NVIDIA's CUDA monopoly is hard to protect: PyTorch continues to tear down the tower, and OpenAI is already stealing the money

Latest update time：2023-01-28 12:20

Reads：

James Alex Posted from Aofei Temple
Qubit | Official account QbitAI

Nvidia's software moat is disappearing.

As PyTorch supports more GPU manufacturers and OpenAI's Triton disrupts the market, CUDA , the powerful weapon in Nvidia's hands, is gradually losing its edge.

The above point of view comes from Dylan Patel, chief analyst of Semi Analysis, and related articles have attracted a wave of industry attention.
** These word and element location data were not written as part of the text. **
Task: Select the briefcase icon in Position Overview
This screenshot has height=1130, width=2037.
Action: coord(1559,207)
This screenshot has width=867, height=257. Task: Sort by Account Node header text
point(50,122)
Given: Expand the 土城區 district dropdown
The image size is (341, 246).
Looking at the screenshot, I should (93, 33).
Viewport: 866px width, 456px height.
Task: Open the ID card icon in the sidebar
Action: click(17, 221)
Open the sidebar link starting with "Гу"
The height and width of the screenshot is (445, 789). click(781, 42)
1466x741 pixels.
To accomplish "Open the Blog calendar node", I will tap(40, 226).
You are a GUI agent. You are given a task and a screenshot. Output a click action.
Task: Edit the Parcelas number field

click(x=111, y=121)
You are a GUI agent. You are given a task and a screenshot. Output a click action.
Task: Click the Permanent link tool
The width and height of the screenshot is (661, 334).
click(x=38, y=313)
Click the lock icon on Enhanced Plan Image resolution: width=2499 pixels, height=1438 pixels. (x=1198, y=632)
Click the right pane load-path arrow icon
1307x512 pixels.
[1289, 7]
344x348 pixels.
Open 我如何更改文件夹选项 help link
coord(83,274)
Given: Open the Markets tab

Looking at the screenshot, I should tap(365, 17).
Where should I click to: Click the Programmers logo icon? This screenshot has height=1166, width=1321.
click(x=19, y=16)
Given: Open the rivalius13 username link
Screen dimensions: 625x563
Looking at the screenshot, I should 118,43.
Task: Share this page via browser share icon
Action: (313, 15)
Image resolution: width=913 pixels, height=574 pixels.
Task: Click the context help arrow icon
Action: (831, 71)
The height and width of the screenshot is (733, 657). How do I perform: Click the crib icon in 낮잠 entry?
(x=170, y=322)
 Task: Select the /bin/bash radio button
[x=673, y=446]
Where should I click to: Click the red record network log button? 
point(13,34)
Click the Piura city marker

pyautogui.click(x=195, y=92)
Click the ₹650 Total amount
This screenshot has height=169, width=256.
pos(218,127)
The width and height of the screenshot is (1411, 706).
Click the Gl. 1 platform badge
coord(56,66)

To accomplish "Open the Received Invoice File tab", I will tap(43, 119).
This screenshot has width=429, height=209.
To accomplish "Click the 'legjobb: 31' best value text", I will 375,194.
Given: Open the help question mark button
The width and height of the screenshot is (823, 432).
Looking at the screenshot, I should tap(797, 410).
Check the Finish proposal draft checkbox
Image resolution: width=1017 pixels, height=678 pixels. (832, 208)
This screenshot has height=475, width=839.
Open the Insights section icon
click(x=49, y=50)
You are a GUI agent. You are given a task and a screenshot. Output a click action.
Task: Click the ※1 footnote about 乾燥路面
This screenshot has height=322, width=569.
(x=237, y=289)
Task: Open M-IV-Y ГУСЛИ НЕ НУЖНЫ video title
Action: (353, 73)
Some netizens commented after watching:

Nvidia has fallen into this situation, giving up innovation just for the sake of immediate profits.

Sasank Chilamkurthy, one of the authors of Pytorch, also added:

When Nvidia offered to acquire Arm, I was very uneasy about the potential monopoly. So I started doing what any sane person would do : get CUDA removed from the leading AI framework.

Let’s talk about the reasons behind these mentioned by Patel.

PyTorch becomes the winner of AI development framework and will support more GPUs

Let’s first briefly talk about the glorious story of CUDA in the past.

CUDA is a parallel computing framework launched by NVIDIA.

CUDA is a turning point in history for NVIDIA. Its emergence has allowed NVIDIA to take off rapidly in the field of AI chips.

Before CUDA, NVIDIA's GPU was just a "graphics processing unit" responsible for drawing images on the screen.

CUDA can not only call GPU calculations, but also call GPU hardware acceleration , giving the GPU the ability to solve complex computing problems and helping customers program the processor for different tasks.

In addition to common PCs, many popular devices such as unmanned vehicles, robots, supercomputers, and VR helmets have GPUs. For a long time, only NVIDIA's GPUs can quickly handle various complex AI tasks .

So why did CUDA, which was so famous, lose its status later on?

This has to start with the debate over AI development frameworks, especially PyTorch VS TensorFlow .

If PyTorch and other frameworks are compared to cars , then CUDA is the gearbox - it can accelerate the calculation process of the machine learning framework. When running PyTorch on an NVIDIA GPU, deep learning models can be trained and run faster.

TensorFlow developed early and is also Google's weapon. However, in the past two years, its momentum has been gradually surpassed by PyTorch. At several major summits, the proportion of PyTorch framework usage has also increased significantly:

△ Picture source: The Gradient, the proportion of papers specifically mentioning PyTorch in several top conferences

There are also testimonials from in-depth TensorFlow users: “Now I switch to PyTorch.”

A key factor for PyTorch to win is that it is more flexible and easier to use than TensorFlow.

On the one hand, this is due to PyTorch's eager mode, which supports modifying the model in the C++ running environment, and you can also immediately see the results of each step of the operation. While TensorFlow now also has an eager mode, most large tech companies are already developing solutions around PyTorch. (It hurts my heart...)

On the other hand, although both are used to write Python, PyTorch is more comfortable.

In addition, PyTorch has more available models and a richer ecosystem. According to statistics, 85% of large models in HuggingFace are implemented using the PyTorch framework.

In the past, although there was fierce competition among major AI development frameworks, the lower-level parallel computing architecture CUDA could be regarded as the dominant one.

But times have changed. In the competition of AI frameworks, PyTorch finally defeated TensorFlow, which was the previous leader. Its position was temporarily stable, and then it started to cause trouble.

In recent years, PyTorch has been expanding to support more GPUs. The soon-to-be-released first stable version of PyTorch 2.0 will also improve support for other GPUs and accelerators, including AMD, Intel, Tesla, Google, Amazon, Microsoft, Meta etc.

In other words, Nvidia GPU is no longer the only one

But behind this there are actually problems with CUDA itself.

Memory walls are a problem

As mentioned earlier, the rise of CUDA and the wave of machine learning promote each other and achieve win-win development, but there is a phenomenon worthy of attention:

In recent years, the FLOPS of leader NVIDIA hardware has continued to increase, but its memory improvement has been very limited . Take the V100 that trained BERT in 2018 as an example. As the most advanced GPU, it increased by an order of magnitude in FLOPS, but the memory increase was not much.

△ Source: semianalysis

In actual AI model training, as the model gets larger, the memory requirements also increase.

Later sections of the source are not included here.